** start of Passage to read **

Some more food for thought - gender @ UNFCCC

With my first input in this discussion, I’d like to focus on gender in the UNFCCC process. In the fundamental documents, the Convention and the Kyoto Protocol, gender has been absent, and it took until 2001 to raise the issue and adopt a COP decision on gender balance in UNFCCC bodies, and until 2012 to adopt a more comprehensive decision on gender which involves also actions to promote gender-sensitive policies, including gender as an agenda item at COPs. In 2014, a work programme on gender was adopted to ”Advance gender balance, promote gender sensitivity in developing and implementing climate policy, and achieve gender-responsive climate policy in all relevant activities under the Convention”. Moreover, several in-sessional workshops on gender have been held.

The relevance of gender is widely acknowledged in issues related to vulnerability and adaptation, to some degree in finance, technology and capacity building, but not in mitigation, except from REDD (Reducing emissions from deforestation and forest degradation). These limitations are also reflected in the Paris Agreement, which lacks of full consideration of gender and human rights issues. Some Parties, including European governments, were in favor of stronger language on these issues, but haven’t insisted on keeping it in the text and rather traded them off for other issues.

** end of Passage to read **

Set exercise :: Write out the passage on gender at the UNFCCC word for word, starting with "Some more food" and going on through "have been held.". The entries can be left aside.

** start of Data supplied **

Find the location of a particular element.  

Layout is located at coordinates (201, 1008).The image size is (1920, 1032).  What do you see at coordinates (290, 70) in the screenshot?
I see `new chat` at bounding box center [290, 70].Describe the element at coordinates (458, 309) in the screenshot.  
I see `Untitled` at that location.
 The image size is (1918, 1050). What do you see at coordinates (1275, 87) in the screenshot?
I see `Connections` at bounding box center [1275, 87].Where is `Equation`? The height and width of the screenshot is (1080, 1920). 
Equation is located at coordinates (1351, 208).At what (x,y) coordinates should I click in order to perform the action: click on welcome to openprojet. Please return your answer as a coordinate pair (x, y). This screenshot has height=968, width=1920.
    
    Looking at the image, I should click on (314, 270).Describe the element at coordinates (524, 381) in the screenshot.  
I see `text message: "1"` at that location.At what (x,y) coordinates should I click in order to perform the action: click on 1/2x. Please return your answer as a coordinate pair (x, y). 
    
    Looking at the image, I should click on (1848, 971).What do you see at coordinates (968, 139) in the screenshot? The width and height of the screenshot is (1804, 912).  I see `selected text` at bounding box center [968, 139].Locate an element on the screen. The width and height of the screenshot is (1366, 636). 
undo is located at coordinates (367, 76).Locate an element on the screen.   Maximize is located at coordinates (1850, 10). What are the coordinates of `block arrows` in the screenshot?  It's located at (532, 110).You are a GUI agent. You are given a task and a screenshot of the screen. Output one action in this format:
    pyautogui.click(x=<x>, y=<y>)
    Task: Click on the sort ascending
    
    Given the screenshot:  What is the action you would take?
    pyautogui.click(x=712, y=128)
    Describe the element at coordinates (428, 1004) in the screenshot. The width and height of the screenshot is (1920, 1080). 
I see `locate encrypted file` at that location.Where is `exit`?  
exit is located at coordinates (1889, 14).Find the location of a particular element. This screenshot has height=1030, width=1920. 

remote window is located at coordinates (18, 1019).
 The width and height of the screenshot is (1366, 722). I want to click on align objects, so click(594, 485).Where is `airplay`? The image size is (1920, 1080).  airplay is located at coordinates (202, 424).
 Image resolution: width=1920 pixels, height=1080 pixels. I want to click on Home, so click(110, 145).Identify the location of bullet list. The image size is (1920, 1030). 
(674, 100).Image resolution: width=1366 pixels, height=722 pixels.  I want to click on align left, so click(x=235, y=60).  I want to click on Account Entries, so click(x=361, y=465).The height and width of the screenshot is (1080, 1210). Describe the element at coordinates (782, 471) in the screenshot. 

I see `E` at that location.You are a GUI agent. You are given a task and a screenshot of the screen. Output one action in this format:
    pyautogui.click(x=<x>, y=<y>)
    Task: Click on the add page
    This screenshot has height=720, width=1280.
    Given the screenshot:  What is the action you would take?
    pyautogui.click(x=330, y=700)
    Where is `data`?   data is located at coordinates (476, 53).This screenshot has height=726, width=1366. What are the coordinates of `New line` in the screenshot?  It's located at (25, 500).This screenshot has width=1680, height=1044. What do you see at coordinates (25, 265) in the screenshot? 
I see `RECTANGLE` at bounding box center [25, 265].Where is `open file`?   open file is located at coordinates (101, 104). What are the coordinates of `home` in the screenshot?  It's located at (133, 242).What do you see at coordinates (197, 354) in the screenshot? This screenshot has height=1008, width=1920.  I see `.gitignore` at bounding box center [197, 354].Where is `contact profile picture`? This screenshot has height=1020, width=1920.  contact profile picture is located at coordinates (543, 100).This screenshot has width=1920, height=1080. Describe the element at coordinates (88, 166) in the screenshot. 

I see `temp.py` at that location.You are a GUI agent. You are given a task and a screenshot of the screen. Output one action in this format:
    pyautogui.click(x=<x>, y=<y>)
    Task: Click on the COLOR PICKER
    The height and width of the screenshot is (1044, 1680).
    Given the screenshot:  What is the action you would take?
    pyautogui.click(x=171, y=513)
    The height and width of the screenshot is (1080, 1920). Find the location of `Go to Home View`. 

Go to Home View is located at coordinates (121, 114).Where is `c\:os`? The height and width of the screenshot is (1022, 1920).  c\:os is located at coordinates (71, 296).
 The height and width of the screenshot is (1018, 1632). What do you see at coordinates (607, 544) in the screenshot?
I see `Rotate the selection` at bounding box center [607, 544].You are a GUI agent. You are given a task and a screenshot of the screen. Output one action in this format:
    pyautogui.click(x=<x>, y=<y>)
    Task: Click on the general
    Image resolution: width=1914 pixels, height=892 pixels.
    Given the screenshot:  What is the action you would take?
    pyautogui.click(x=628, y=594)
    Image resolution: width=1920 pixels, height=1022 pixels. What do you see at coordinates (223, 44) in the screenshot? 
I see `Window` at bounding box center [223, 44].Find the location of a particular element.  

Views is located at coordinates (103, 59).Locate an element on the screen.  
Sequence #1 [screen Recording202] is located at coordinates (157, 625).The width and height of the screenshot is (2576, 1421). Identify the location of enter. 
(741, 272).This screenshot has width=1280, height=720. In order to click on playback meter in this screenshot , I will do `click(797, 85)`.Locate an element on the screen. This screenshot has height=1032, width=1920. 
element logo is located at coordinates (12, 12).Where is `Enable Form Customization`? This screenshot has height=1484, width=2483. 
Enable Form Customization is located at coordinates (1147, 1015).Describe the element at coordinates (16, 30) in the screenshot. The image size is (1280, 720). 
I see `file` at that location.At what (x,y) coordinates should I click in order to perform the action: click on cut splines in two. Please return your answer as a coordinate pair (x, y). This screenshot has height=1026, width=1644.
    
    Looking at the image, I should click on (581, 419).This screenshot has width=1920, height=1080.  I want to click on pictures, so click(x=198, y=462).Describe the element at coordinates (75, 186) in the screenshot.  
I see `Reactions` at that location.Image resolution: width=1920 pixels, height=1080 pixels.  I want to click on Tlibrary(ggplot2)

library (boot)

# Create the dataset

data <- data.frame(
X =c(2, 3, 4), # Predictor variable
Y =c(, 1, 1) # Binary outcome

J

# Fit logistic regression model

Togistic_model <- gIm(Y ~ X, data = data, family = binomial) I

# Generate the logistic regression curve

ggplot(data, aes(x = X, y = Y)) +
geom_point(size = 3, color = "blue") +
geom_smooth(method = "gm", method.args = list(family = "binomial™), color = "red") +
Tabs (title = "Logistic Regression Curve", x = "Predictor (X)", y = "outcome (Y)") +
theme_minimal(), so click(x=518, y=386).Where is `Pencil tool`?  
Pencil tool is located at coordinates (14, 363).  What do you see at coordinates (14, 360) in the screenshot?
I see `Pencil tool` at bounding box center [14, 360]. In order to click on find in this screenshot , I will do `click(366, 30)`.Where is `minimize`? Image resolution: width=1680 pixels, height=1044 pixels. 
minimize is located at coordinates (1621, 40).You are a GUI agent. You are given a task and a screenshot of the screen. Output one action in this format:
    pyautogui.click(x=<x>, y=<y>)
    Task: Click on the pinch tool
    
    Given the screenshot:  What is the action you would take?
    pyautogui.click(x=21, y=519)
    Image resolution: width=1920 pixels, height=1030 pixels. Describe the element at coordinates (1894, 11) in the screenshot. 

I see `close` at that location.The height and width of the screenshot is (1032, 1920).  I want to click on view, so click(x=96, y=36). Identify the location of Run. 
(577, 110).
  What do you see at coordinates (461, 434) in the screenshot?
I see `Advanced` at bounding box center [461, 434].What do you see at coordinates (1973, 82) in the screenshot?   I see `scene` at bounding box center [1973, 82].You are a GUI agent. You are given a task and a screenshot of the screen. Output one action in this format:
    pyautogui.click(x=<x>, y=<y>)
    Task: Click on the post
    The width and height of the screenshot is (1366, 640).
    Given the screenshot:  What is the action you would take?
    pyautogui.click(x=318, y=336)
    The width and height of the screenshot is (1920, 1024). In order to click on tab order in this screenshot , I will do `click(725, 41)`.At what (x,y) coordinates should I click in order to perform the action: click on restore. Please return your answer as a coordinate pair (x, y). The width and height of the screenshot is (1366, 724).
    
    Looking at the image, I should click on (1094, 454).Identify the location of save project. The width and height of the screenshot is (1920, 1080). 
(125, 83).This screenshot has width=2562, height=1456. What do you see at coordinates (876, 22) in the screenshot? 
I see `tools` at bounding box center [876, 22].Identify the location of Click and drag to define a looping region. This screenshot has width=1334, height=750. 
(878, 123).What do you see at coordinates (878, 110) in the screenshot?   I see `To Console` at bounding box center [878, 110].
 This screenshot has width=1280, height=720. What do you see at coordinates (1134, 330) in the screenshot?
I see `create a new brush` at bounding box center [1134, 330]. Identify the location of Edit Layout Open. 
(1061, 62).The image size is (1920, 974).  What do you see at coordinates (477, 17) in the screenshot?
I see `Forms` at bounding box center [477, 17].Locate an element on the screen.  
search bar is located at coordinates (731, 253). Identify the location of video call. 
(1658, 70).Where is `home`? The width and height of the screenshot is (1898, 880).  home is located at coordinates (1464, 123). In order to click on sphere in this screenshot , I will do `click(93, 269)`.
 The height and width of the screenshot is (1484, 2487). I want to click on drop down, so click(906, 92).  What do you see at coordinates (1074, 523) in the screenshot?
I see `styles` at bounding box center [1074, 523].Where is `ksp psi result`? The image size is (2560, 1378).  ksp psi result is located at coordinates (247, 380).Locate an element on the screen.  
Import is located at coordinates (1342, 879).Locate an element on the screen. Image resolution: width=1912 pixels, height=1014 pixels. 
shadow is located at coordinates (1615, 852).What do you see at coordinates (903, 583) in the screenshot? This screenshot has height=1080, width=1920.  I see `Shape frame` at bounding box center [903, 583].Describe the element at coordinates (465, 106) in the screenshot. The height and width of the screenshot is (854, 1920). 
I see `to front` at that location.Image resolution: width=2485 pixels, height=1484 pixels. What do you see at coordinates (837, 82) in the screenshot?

** end of Data supplied **

Solution below ::
Some more food for thought - gender @ UNFCCC

With my first input in this discussion, I’d like to focus on gender in the UNFCCC process. In the fundamental documents, the Convention and the Kyoto Protocol, gender has been absent, and it took until 2001 to raise the issue and adopt a COP decision on gender balance in UNFCCC bodies, and until 2012 to adopt a more comprehensive decision on gender which involves also actions to promote gender-sensitive policies, including gender as an agenda item at COPs. In 2014, a work programme on gender was adopted to ”Advance gender balance, promote gender sensitivity in developing and implementing climate policy, and achieve gender-responsive climate policy in all relevant activities under the Convention”. Moreover, several in-sessional workshops on gender have been held.